The closed states of VDACs are indeed unknown and a highly desired target.

The strengths of the article are as the authors described: This is a new structure of VDAC1 and the path to the closed state is feasible.

The major weaknesses of the article are obvious and clearly stated by the authors. The deviations from the cryogenic structure are minimal and the solution of the structure in an electric field is neither guaranteed nor guaranteed to give a closed state.

Given the importance and relative novelty I strongly recommend publication.
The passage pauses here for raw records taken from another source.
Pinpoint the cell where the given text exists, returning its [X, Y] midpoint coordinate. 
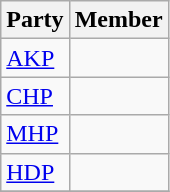
AKP [35, 58]
MHP [35, 134]
Party [35, 20]
HDP [35, 172]
Member [118, 20]
CHP [35, 96]
Return the [x, y] coordinate for the center point of the cell that contains the specified text.  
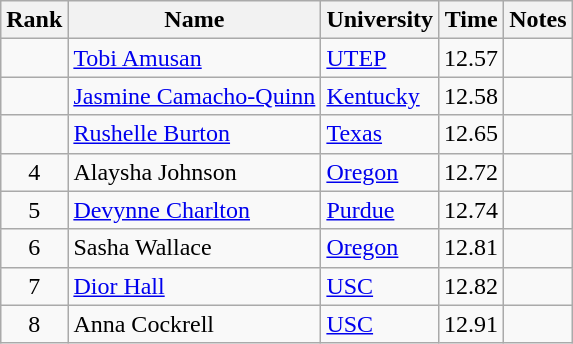
12.57 [472, 58]
Purdue [380, 210]
University [380, 20]
5 [34, 210]
Rank [34, 20]
12.81 [472, 248]
Alaysha Johnson [194, 172]
12.82 [472, 286]
12.74 [472, 210]
8 [34, 324]
Anna Cockrell [194, 324]
12.58 [472, 96]
UTEP [380, 58]
Time [472, 20]
12.91 [472, 324]
4 [34, 172]
6 [34, 248]
Notes [538, 20]
12.72 [472, 172]
Texas [380, 134]
7 [34, 286]
Tobi Amusan [194, 58]
Sasha Wallace [194, 248]
Dior Hall [194, 286]
Devynne Charlton [194, 210]
Jasmine Camacho-Quinn [194, 96]
Kentucky [380, 96]
12.65 [472, 134]
Name [194, 20]
Rushelle Burton [194, 134]
Return (x, y) of the center of cell containing provided text 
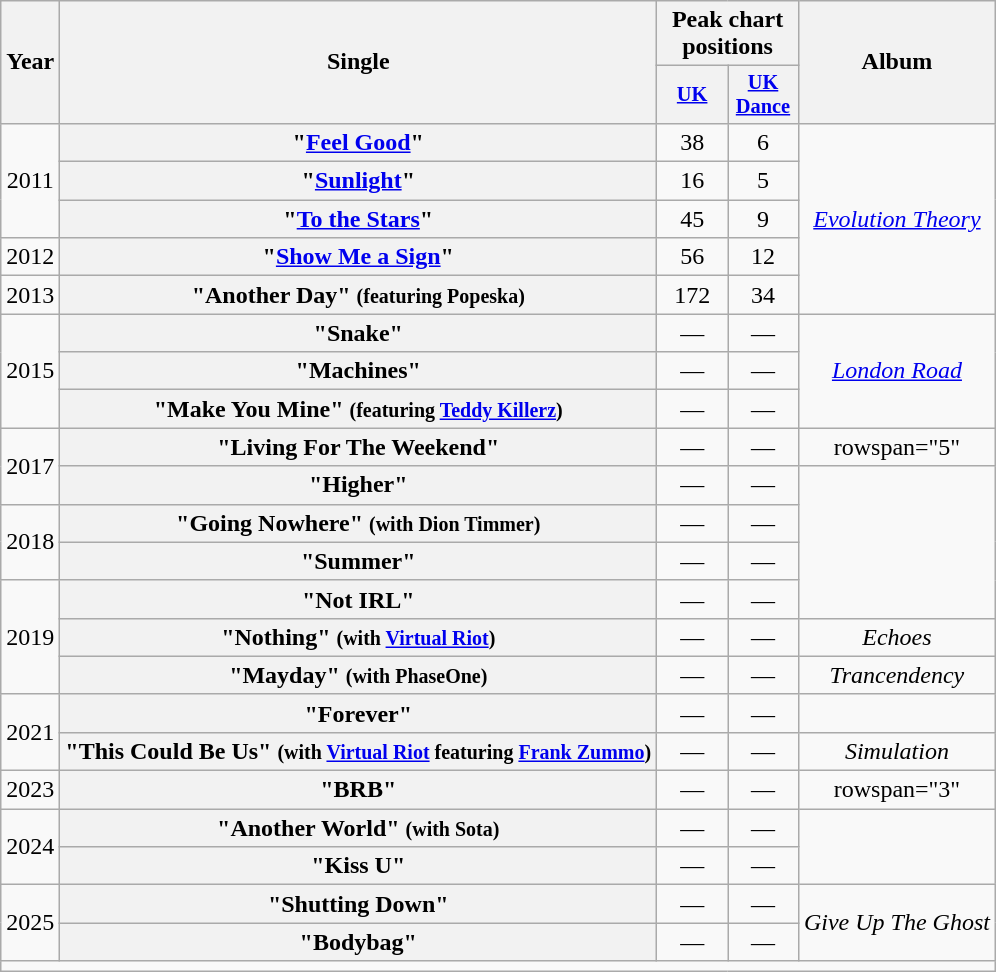
38 (692, 142)
"Make You Mine" (featuring Teddy Killerz) (358, 409)
2015 (30, 371)
"Feel Good" (358, 142)
"Another World" (with Sota) (358, 828)
"Higher" (358, 485)
UK (692, 95)
"Bodybag" (358, 942)
Peak chart positions (728, 34)
12 (764, 257)
2011 (30, 180)
UKDance (764, 95)
"Another Day" (featuring Popeska) (358, 295)
"To the Stars" (358, 219)
"Summer" (358, 561)
2019 (30, 637)
"Not IRL" (358, 599)
2017 (30, 466)
9 (764, 219)
"BRB" (358, 790)
172 (692, 295)
Simulation (896, 751)
Year (30, 62)
"Forever" (358, 713)
Give Up The Ghost (896, 923)
"Living For The Weekend" (358, 447)
2012 (30, 257)
Album (896, 62)
"Show Me a Sign" (358, 257)
Trancendency (896, 675)
"Sunlight" (358, 181)
"Machines" (358, 371)
"Snake" (358, 333)
16 (692, 181)
"Going Nowhere" (with Dion Timmer) (358, 523)
Single (358, 62)
London Road (896, 371)
2025 (30, 923)
2024 (30, 847)
"Nothing" (with Virtual Riot) (358, 637)
2018 (30, 542)
5 (764, 181)
56 (692, 257)
rowspan="3" (896, 790)
34 (764, 295)
"This Could Be Us" (with Virtual Riot featuring Frank Zummo) (358, 751)
Echoes (896, 637)
"Kiss U" (358, 866)
6 (764, 142)
"Shutting Down" (358, 904)
Evolution Theory (896, 218)
2023 (30, 790)
rowspan="5" (896, 447)
2021 (30, 732)
45 (692, 219)
"Mayday" (with PhaseOne) (358, 675)
2013 (30, 295)
Extract the (x, y) coordinate from the center of the cell holding the provided text.  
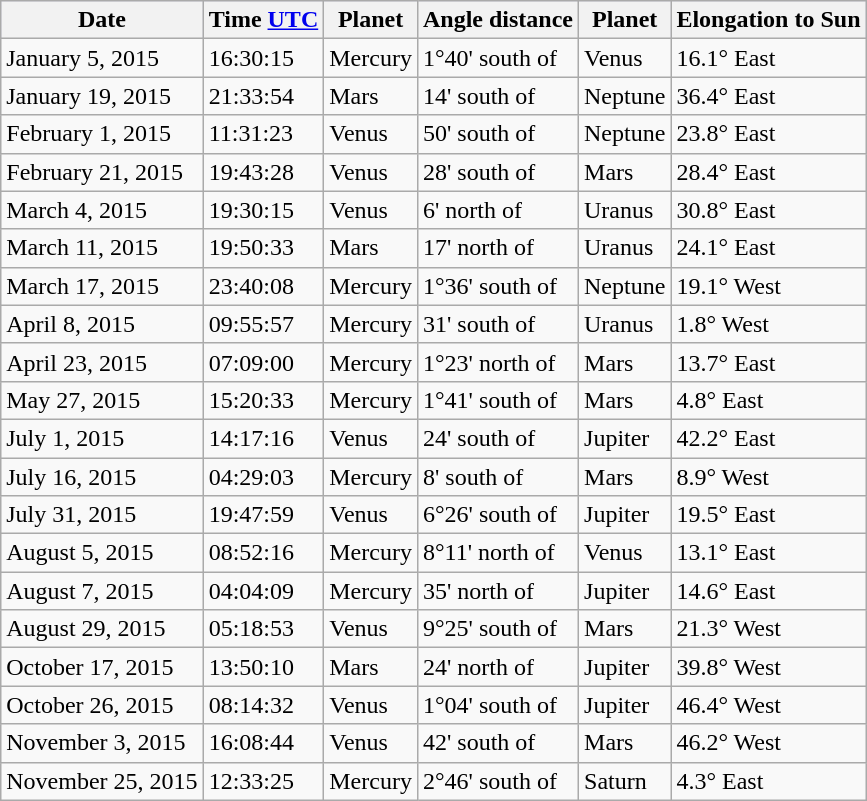
28.4° East (768, 172)
1°40' south of (498, 58)
19:50:33 (264, 248)
31' south of (498, 324)
8' south of (498, 477)
8°11' north of (498, 553)
9°25' south of (498, 629)
2°46' south of (498, 781)
24' south of (498, 438)
14:17:16 (264, 438)
July 31, 2015 (102, 515)
05:18:53 (264, 629)
October 17, 2015 (102, 667)
36.4° East (768, 96)
March 4, 2015 (102, 210)
13.1° East (768, 553)
August 5, 2015 (102, 553)
January 5, 2015 (102, 58)
42' south of (498, 743)
24.1° East (768, 248)
4.3° East (768, 781)
12:33:25 (264, 781)
August 29, 2015 (102, 629)
14' south of (498, 96)
14.6° East (768, 591)
19:47:59 (264, 515)
42.2° East (768, 438)
March 11, 2015 (102, 248)
Saturn (625, 781)
35' north of (498, 591)
6°26' south of (498, 515)
Date (102, 20)
46.4° West (768, 705)
February 1, 2015 (102, 134)
August 7, 2015 (102, 591)
March 17, 2015 (102, 286)
Elongation to Sun (768, 20)
October 26, 2015 (102, 705)
February 21, 2015 (102, 172)
19:30:15 (264, 210)
24' north of (498, 667)
28' south of (498, 172)
04:04:09 (264, 591)
39.8° West (768, 667)
4.8° East (768, 400)
17' north of (498, 248)
July 16, 2015 (102, 477)
50' south of (498, 134)
July 1, 2015 (102, 438)
30.8° East (768, 210)
April 23, 2015 (102, 362)
13.7° East (768, 362)
Angle distance (498, 20)
15:20:33 (264, 400)
11:31:23 (264, 134)
1°23' north of (498, 362)
April 8, 2015 (102, 324)
19.5° East (768, 515)
1.8° West (768, 324)
Time UTC (264, 20)
13:50:10 (264, 667)
1°36' south of (498, 286)
November 25, 2015 (102, 781)
19.1° West (768, 286)
08:14:32 (264, 705)
21.3° West (768, 629)
November 3, 2015 (102, 743)
16:08:44 (264, 743)
19:43:28 (264, 172)
May 27, 2015 (102, 400)
08:52:16 (264, 553)
46.2° West (768, 743)
January 19, 2015 (102, 96)
6' north of (498, 210)
21:33:54 (264, 96)
16.1° East (768, 58)
1°04' south of (498, 705)
09:55:57 (264, 324)
16:30:15 (264, 58)
04:29:03 (264, 477)
07:09:00 (264, 362)
23.8° East (768, 134)
23:40:08 (264, 286)
8.9° West (768, 477)
1°41' south of (498, 400)
Extract the [x, y] coordinate from the center of the cell holding the provided text.  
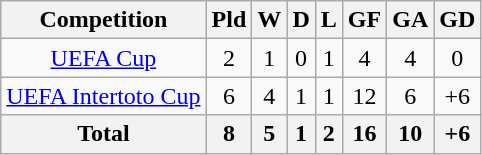
Pld [229, 20]
16 [364, 134]
GA [410, 20]
GD [458, 20]
D [301, 20]
8 [229, 134]
Total [104, 134]
Competition [104, 20]
W [270, 20]
GF [364, 20]
UEFA Cup [104, 58]
12 [364, 96]
10 [410, 134]
5 [270, 134]
UEFA Intertoto Cup [104, 96]
L [328, 20]
Determine the [x, y] coordinate at the center of the cell enclosing the given text.  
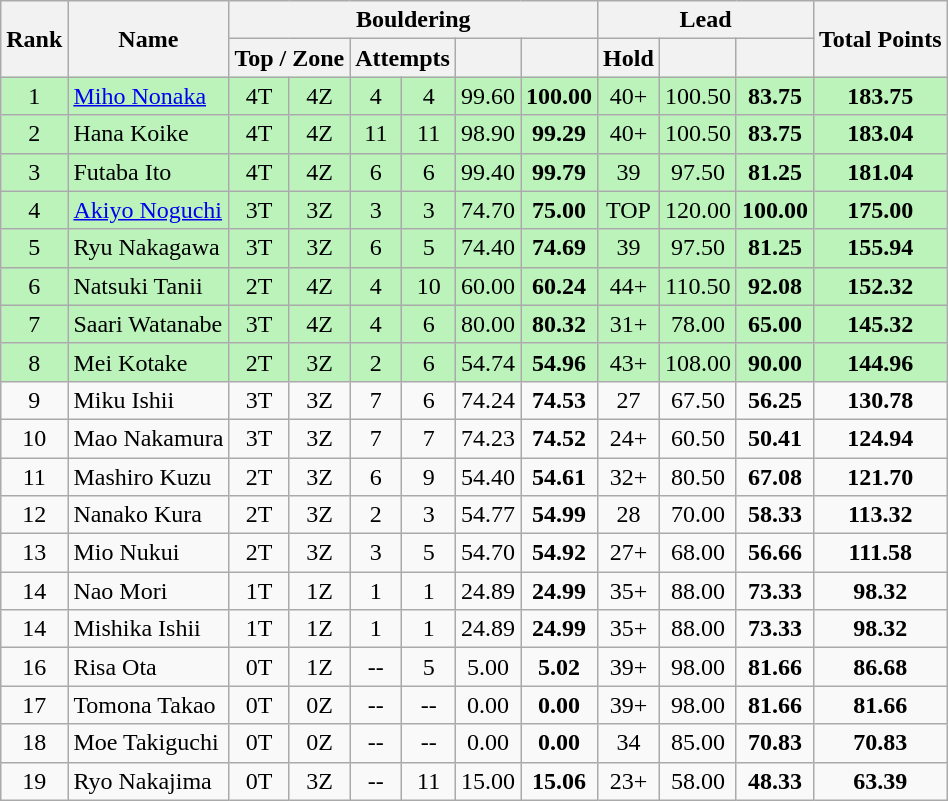
144.96 [880, 362]
Total Points [880, 39]
67.08 [774, 477]
43+ [629, 362]
183.75 [880, 96]
Akiyo Noguchi [148, 210]
54.99 [560, 515]
60.50 [698, 438]
54.61 [560, 477]
98.90 [488, 134]
54.96 [560, 362]
15.06 [560, 781]
Futaba Ito [148, 172]
15.00 [488, 781]
8 [34, 362]
58.33 [774, 515]
78.00 [698, 324]
65.00 [774, 324]
Tomona Takao [148, 705]
5.00 [488, 667]
16 [34, 667]
Hana Koike [148, 134]
130.78 [880, 400]
Miku Ishii [148, 400]
120.00 [698, 210]
Name [148, 39]
110.50 [698, 286]
155.94 [880, 248]
Top / Zone [290, 58]
Mao Nakamura [148, 438]
Ryo Nakajima [148, 781]
121.70 [880, 477]
175.00 [880, 210]
70.00 [698, 515]
27+ [629, 553]
74.52 [560, 438]
60.00 [488, 286]
Mei Kotake [148, 362]
152.32 [880, 286]
Natsuki Tanii [148, 286]
68.00 [698, 553]
Ryu Nakagawa [148, 248]
Nao Mori [148, 591]
90.00 [774, 362]
60.24 [560, 286]
92.08 [774, 286]
17 [34, 705]
27 [629, 400]
18 [34, 743]
124.94 [880, 438]
99.79 [560, 172]
Risa Ota [148, 667]
31+ [629, 324]
28 [629, 515]
Nanako Kura [148, 515]
85.00 [698, 743]
Attempts [403, 58]
50.41 [774, 438]
80.32 [560, 324]
Hold [629, 58]
Moe Takiguchi [148, 743]
86.68 [880, 667]
80.00 [488, 324]
13 [34, 553]
5.02 [560, 667]
54.70 [488, 553]
24+ [629, 438]
108.00 [698, 362]
Miho Nonaka [148, 96]
Mishika Ishii [148, 629]
56.25 [774, 400]
Lead [706, 20]
145.32 [880, 324]
99.40 [488, 172]
54.77 [488, 515]
54.74 [488, 362]
48.33 [774, 781]
54.40 [488, 477]
Mio Nukui [148, 553]
56.66 [774, 553]
74.23 [488, 438]
74.70 [488, 210]
34 [629, 743]
12 [34, 515]
67.50 [698, 400]
183.04 [880, 134]
44+ [629, 286]
23+ [629, 781]
113.32 [880, 515]
99.29 [560, 134]
Bouldering [414, 20]
111.58 [880, 553]
19 [34, 781]
80.50 [698, 477]
74.69 [560, 248]
Rank [34, 39]
32+ [629, 477]
74.53 [560, 400]
Saari Watanabe [148, 324]
54.92 [560, 553]
74.40 [488, 248]
74.24 [488, 400]
Mashiro Kuzu [148, 477]
TOP [629, 210]
75.00 [560, 210]
63.39 [880, 781]
58.00 [698, 781]
99.60 [488, 96]
181.04 [880, 172]
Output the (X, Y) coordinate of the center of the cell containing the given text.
If the authors are able to list functionally relevant mutations in the vicinity of the structural and B-factor differences it would perhaps motivate their hypothesizing more strongly that this structure is relevant to the closed state. But I do not recommend expanding the writing extensively as it is concise and clear in its present form.

 

 

 

Author Response

Reviewer 2:

Given the importance and relative novelty I strongly recommend publication.

Comment:

If the authors are able to list functionally relevant mutations in the vicinity of the structural and B-factor differences it would perhaps motivate their hypothesizing more strongly that this structure is relevant to the closed state. But I do not recommend expanding the writing extensively as it is concise and clear in its present form.

 

Thank you for this suggestion. While many mutations have been studied in VDAC, very few point mutations significantly alter gating. The most prominent mutation is on the helix at K12, which we have highlighted in the text. However, this region does not coincide with areas that show significant changes in B-factors.